→ GESTELLTE AUFGABE 1:
Bitte zieh aus dem Forumsverlauf über Lichttaster die Passage wortgetreu heraus, die mit "Bit den Sickzeug" beginnt und mit "Ausschuss oder Bruch." endet.

Werden oft in Palettentransportanlagen eingesetzt.


----------



## Steve81 (28 Juli 2007)

Schau mal da nach:

http://www.sick.de/de/products/categories/industrial/reflexswitches1/energetic/de.html


----------



## Larry Laffer (28 Juli 2007)

cmm1808 schrieb:


> Das stimmt.
> 
> es gibt aber z.B. Lichttaster, die zwischen Rollenförderern durchschauen.
> Werden leicht schräg eingebaut und weisen durch ihre spezielle Bauform
> ...



Ich habe mal einige Zeit für einen großen Spanplattenhersteller gearbeitet. Da haben wie die o.g. in großen Mengen sehr erfolgreich eingesetzt. Die Optik "guckt" bei diesen Tastern schräg nach oben, sitzt aber seitlich, sodass Staub und Späne sich nicht ablagern können.

Also vielleicht mal darüber nachdenken ...


----------



## TobiasA (30 Juli 2007)

Oh. Man lernt nie aus. Ich war mal 'ne Zeit lang bei einem Palettenhersteller, bis er zu gemacht hat (war eh ne ziemlich schräge Bude), aber die hatten sowas nicht. Und da hatte man eigentlich ständig die Probleme damit.

Gruß, Tobias


----------



## maxi (30 Juli 2007)

Kukst du mal

Diese hier sollten deine Anforderungen erfüllen.

http://www.ifm-electronic.de/ifmde/web/plist1!1_40_10_30_30_30_40.html

http://www.ifm-electronic.de/ifmde/web/plist1!1_40_10_30_30_30_50.html

ifm am lüübsten habe. Die haben mir auch schon so ein ganz tolles universal Sensortestgerät geschenkt. Sind vom Preis ok und sehr kulant wenn mal einer nicht funzt.

am besten finde ich von denen die Lichtwellenleitertaster, aber die haben nicht die von dir gewünschte Anforderung.

Hoffe ist dir vielleicht hilfreich.


----------



## maxi (30 Juli 2007)

Steve81 schrieb:


> Schau mal da nach:
> 
> http://www.sick.de/de/products/categories/industrial/reflexswitches1/energetic/de.html


 
Bit den Sickzeug hatte ich leider immer Probelem.
Nach ner weile spinnen die gerne rum. Mal gehts, mal gehts nicht. Schlimmste was es gibt, mir ist lieber es ist was gleich richtig kaputt, da weiss man was man austauschen muss und es produziert keinen teuren Ausschuss oder Bruch.

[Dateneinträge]
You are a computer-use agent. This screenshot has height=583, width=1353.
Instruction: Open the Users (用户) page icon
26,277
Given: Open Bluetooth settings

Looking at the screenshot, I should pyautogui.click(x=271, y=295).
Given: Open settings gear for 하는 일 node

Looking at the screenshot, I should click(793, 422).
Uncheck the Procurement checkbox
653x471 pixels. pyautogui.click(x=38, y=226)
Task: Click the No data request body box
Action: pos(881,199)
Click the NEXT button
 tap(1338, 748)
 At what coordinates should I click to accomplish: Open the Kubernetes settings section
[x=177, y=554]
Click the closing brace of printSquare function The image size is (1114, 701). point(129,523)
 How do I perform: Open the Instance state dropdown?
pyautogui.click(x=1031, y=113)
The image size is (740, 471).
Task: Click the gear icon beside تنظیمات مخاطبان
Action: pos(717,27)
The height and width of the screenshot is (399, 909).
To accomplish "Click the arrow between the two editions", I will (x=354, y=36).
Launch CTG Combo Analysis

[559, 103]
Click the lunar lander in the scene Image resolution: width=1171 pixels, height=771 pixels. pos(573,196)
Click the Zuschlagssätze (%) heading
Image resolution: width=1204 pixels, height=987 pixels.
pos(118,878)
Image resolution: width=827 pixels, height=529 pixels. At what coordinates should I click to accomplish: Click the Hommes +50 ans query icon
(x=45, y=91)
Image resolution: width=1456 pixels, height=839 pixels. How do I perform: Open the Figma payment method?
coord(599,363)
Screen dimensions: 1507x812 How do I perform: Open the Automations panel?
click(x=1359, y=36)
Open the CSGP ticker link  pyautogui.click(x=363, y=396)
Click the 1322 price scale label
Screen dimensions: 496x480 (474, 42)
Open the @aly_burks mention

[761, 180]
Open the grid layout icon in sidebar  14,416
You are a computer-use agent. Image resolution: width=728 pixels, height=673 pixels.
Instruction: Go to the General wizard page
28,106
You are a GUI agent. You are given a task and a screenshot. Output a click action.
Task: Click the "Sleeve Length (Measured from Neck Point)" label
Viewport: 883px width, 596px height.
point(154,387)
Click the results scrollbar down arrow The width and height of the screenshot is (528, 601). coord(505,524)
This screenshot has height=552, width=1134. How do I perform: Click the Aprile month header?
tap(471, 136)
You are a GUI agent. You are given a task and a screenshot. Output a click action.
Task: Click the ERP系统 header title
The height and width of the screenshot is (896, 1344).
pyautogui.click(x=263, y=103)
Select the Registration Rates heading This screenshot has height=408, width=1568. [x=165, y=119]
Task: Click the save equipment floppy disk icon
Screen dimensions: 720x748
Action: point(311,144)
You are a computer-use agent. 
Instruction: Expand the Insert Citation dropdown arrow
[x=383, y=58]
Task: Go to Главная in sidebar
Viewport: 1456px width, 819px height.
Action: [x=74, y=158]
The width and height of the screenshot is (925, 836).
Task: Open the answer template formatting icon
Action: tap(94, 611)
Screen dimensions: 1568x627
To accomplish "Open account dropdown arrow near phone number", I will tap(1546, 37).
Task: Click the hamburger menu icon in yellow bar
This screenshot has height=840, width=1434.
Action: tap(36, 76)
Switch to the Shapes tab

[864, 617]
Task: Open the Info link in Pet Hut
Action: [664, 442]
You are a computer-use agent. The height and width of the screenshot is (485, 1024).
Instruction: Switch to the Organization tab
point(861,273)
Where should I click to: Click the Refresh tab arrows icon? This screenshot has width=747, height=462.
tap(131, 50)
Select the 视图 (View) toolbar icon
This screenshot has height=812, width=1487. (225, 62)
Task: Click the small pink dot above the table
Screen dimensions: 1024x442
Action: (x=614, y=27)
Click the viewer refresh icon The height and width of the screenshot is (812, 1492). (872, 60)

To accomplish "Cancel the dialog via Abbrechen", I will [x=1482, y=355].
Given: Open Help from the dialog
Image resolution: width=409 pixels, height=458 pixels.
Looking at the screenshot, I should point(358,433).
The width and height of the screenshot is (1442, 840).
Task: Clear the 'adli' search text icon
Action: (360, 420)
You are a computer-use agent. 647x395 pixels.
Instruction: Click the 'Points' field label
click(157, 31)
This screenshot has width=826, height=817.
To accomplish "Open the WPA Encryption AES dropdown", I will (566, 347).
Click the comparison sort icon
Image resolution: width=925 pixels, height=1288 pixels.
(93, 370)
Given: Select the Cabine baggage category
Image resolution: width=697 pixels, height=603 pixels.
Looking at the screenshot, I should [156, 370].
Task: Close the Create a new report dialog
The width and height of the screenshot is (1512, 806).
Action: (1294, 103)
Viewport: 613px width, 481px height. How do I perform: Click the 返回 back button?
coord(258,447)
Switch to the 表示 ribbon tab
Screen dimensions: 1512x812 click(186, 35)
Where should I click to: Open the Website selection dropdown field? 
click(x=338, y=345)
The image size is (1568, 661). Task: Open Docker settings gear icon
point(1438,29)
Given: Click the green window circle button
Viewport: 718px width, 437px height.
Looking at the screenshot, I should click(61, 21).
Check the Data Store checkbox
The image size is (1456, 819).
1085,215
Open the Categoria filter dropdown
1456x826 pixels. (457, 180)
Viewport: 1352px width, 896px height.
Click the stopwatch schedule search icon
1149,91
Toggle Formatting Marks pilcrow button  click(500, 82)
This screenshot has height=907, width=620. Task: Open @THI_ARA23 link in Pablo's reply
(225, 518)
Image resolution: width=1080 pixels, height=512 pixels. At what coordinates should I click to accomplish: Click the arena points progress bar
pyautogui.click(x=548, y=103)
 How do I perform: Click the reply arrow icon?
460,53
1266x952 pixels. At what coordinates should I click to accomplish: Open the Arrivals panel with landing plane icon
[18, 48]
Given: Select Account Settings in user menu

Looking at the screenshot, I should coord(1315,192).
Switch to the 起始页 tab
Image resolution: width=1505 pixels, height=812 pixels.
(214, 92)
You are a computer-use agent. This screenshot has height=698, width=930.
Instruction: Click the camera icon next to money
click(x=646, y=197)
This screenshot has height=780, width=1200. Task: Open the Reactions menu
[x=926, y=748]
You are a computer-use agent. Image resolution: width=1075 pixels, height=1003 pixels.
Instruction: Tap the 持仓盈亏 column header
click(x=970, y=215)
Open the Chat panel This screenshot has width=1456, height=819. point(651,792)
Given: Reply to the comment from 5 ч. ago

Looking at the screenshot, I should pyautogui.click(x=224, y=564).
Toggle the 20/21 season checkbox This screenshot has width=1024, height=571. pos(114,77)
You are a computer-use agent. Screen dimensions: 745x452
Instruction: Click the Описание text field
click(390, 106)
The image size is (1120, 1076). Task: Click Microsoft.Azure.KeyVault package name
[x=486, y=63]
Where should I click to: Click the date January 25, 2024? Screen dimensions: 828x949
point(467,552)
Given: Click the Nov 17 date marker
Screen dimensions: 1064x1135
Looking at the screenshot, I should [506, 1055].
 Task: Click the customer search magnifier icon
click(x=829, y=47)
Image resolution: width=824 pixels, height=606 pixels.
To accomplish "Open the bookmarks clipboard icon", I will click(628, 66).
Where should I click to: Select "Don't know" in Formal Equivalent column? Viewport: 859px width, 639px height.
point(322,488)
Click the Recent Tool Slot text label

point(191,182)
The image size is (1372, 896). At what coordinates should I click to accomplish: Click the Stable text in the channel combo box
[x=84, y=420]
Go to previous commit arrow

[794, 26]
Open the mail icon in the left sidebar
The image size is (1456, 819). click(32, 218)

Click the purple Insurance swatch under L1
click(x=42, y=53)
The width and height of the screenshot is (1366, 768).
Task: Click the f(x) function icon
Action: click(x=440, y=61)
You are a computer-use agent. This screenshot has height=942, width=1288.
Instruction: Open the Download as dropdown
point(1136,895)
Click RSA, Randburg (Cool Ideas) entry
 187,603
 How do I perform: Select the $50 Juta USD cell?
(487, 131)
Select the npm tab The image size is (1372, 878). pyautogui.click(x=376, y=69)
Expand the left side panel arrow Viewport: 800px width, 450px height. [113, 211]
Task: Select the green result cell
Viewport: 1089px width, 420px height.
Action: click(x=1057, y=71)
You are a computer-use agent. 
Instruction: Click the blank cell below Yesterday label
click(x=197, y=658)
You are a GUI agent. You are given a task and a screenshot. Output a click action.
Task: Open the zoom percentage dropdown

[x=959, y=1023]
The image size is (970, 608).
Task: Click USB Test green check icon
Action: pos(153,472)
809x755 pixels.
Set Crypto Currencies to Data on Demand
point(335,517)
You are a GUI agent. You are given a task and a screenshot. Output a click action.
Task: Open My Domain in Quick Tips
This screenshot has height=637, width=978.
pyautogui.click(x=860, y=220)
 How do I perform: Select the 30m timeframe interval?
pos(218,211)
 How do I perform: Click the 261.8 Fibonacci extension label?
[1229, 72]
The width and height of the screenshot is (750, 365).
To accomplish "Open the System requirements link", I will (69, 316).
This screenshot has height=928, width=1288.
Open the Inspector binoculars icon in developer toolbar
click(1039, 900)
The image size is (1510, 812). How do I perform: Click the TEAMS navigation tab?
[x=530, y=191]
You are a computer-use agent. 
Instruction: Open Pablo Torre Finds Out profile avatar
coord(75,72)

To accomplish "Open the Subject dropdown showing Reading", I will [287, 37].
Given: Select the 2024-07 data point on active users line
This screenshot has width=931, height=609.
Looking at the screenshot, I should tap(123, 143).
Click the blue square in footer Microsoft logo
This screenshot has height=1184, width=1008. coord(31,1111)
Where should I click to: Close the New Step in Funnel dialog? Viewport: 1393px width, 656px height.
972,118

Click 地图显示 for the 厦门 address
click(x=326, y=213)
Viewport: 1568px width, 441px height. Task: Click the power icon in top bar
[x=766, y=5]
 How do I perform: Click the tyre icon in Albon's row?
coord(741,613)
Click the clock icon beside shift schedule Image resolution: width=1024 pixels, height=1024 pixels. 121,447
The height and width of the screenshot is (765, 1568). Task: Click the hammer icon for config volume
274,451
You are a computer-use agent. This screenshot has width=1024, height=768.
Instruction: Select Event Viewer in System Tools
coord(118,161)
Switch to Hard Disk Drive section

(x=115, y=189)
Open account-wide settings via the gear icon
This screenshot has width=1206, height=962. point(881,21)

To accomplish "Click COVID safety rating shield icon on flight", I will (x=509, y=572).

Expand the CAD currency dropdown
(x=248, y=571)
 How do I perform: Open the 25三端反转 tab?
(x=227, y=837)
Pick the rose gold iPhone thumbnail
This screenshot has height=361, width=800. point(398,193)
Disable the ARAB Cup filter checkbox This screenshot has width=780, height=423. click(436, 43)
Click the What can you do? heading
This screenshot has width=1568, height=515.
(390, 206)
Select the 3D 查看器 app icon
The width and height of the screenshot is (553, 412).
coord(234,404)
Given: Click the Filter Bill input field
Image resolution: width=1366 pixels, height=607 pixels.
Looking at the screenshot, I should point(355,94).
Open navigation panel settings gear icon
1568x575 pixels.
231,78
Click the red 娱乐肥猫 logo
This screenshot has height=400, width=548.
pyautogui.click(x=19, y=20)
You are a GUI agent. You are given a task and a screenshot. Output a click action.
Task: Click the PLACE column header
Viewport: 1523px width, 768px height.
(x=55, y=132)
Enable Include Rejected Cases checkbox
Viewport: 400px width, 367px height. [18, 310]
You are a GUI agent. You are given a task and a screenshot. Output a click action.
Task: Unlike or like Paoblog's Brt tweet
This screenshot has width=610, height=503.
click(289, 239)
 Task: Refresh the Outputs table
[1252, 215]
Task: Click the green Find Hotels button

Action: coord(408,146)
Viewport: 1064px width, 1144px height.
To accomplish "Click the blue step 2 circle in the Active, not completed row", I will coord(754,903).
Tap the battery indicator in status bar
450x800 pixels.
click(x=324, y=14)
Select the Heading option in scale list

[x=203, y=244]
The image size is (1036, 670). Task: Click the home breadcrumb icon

→ GESTELLTE AUFGABE 2:
Kopiere die Einträge Zeichen für Zeichen, beginnend ganz am Anfang und endend mit der Zeile, die "Action: pos(717,27)" enthält.

→ SCHRIFTLICHE ANTWORT 1:
Bit den Sickzeug hatte ich leider immer Probelem.
Nach ner weile spinnen die gerne rum. Mal gehts, mal gehts nicht. Schlimmste was es gibt, mir ist lieber es ist was gleich richtig kaputt, da weiss man was man austauschen muss und es produziert keinen teuren Ausschuss oder Bruch.

→ SCHRIFTLICHE ANTWORT 2:
You are a computer-use agent. This screenshot has height=583, width=1353.
Instruction: Open the Users (用户) page icon
26,277
Given: Open Bluetooth settings

Looking at the screenshot, I should pyautogui.click(x=271, y=295).
Given: Open settings gear for 하는 일 node

Looking at the screenshot, I should click(793, 422).
Uncheck the Procurement checkbox
653x471 pixels. pyautogui.click(x=38, y=226)
Task: Click the No data request body box
Action: pos(881,199)
Click the NEXT button
 tap(1338, 748)
 At what coordinates should I click to accomplish: Open the Kubernetes settings section
[x=177, y=554]
Click the closing brace of printSquare function The image size is (1114, 701). point(129,523)
 How do I perform: Open the Instance state dropdown?
pyautogui.click(x=1031, y=113)
The image size is (740, 471).
Task: Click the gear icon beside تنظیمات مخاطبان
Action: pos(717,27)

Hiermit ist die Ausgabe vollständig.